For example, I know artists who are vehemently against DALL-E, Stable Diffusion, etc. and regard it as stealing, but they view Copilot and GPT-3 as merely useful tools. I also know software devs who are extremely excited about AI art and GPT-3 but are outraged by Copilot.
For myself, I am skeptical of intellectual property in the first place. I say go for it.
When Microsoft steals all code on their platform and sells it, they get lauded. When "Open" AI steals thousands of copyrighted images and sells them, they get lauded.
I am skeptical of imaginary property myself, but fuck this one set of rules for the poor, another set of rules for the masses.
I haven't been following super closely but I don't know of any claims or examples where input images were recreated to a significant degree by stable diffusion.
Left: “Girl with a Pearl Earring, by Johannes Vermeer” by Stable Diffusion Right: Girl with a Pearl Earring by Johannes Vermeer
This specific one is not copyright violation as it is old enough for copyright to expire.

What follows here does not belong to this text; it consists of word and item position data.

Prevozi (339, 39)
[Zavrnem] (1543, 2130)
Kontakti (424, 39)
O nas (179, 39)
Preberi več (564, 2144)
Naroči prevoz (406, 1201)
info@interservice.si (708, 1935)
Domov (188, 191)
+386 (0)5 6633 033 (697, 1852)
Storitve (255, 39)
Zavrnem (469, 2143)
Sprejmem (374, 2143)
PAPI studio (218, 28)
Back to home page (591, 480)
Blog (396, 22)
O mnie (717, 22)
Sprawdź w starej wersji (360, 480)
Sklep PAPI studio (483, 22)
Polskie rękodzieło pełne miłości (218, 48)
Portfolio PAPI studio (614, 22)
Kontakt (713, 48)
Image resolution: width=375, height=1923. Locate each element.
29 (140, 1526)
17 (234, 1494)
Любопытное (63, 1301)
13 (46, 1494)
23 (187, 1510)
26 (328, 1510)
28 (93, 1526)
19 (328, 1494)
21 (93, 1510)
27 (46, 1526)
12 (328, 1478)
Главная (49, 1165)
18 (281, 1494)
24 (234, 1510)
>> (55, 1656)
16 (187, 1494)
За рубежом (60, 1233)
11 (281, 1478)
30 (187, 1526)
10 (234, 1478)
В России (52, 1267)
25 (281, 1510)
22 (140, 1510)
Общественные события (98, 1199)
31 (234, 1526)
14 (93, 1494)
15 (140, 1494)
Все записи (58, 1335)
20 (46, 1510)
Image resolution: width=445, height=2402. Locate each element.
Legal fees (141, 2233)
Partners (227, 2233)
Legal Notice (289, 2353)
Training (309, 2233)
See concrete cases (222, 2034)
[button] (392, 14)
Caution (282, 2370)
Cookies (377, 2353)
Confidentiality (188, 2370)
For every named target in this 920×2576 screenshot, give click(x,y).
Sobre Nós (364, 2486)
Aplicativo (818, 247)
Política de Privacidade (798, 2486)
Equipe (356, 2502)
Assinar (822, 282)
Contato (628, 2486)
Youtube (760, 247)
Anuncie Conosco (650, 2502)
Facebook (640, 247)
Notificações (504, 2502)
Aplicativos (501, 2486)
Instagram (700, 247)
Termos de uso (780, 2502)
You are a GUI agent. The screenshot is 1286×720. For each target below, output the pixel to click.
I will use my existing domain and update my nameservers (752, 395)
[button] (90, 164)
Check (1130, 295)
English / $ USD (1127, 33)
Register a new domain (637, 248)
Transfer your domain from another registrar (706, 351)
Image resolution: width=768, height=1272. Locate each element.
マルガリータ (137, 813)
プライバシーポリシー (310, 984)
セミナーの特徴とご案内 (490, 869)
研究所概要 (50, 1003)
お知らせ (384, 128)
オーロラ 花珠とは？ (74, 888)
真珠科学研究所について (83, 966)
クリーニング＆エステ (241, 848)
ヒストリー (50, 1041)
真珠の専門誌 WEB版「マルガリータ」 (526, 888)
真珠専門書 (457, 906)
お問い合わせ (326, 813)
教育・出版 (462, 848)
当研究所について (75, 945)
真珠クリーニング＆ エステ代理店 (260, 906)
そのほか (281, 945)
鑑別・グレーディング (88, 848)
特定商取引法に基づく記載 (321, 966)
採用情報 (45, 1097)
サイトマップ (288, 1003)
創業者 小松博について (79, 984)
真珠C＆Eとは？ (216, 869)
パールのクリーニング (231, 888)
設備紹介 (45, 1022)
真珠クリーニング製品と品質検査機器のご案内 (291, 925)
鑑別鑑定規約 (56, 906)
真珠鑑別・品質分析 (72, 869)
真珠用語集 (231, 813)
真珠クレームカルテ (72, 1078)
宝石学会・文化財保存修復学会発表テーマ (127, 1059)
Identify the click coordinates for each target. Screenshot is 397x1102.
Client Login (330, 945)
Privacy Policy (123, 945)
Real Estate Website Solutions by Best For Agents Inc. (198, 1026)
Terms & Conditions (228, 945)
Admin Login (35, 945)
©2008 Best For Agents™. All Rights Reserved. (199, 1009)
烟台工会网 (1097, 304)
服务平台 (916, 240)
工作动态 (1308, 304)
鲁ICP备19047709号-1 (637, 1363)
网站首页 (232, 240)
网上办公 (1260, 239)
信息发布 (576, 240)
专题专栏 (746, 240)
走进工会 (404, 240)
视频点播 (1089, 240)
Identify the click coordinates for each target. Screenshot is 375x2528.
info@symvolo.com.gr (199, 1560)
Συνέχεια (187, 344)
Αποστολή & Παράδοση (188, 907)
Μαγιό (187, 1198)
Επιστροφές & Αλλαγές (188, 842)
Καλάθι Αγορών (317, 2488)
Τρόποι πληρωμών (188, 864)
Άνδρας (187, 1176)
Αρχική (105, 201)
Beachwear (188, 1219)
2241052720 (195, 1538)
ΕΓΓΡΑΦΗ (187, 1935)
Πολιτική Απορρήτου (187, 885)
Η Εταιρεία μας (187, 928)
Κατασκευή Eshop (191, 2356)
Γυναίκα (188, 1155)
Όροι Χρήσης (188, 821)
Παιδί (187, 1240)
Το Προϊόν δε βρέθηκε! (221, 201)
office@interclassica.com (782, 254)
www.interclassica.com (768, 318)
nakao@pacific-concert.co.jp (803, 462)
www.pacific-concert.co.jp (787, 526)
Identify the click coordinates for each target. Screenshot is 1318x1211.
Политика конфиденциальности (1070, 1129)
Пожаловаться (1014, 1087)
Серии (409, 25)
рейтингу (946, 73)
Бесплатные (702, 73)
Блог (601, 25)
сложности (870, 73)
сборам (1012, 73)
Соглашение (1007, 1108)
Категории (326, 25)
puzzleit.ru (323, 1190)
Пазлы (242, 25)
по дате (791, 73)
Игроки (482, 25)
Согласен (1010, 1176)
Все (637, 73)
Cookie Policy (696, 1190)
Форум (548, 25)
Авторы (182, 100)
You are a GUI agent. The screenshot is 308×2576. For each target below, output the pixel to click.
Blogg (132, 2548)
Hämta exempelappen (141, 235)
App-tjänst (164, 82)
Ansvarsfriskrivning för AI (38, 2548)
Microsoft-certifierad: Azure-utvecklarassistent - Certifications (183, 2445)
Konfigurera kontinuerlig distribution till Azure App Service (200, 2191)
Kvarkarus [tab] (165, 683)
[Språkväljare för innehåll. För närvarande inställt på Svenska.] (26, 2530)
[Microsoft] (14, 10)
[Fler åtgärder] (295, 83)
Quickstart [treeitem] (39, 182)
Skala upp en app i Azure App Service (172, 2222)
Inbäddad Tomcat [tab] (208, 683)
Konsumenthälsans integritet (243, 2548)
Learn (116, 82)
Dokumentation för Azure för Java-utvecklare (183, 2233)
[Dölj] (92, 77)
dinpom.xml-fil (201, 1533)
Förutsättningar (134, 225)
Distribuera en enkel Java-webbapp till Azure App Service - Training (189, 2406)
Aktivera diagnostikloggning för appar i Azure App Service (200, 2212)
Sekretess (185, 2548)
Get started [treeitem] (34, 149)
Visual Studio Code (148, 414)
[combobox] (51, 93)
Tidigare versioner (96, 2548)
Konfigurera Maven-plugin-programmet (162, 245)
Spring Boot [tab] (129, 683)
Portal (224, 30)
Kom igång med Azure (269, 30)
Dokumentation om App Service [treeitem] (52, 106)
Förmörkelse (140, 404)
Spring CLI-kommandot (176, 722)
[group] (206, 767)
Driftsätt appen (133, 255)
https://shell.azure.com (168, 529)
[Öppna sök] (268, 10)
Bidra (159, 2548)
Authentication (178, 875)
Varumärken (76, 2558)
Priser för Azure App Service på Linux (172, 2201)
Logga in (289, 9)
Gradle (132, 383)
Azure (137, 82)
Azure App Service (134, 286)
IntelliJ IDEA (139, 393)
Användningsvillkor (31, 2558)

But the same may happen with other images.
from https://alexanderwales.com/the-ai-art-apocalypse/ and https://alexanderwales.com/addendum-to-the-ai-art-apocalypse...
Even that if done by a person as far as I understand it would not constitute a copyright infringement. It's a separate work mimicking Vermeer's original. The closest real world equivalent I can think of is probably the Obama Hope case by AP vs Shepard Fairy but that settled out of court so we don't really know what the status of that kind of reproduction is legally. On top of that though the SD image isn't just a recoloring with some additions like Fairy's was so it's not quite as close to the original as that case is.
It is current at the SCOTUS so we should see a ruling for the USA sometime in the next year or so.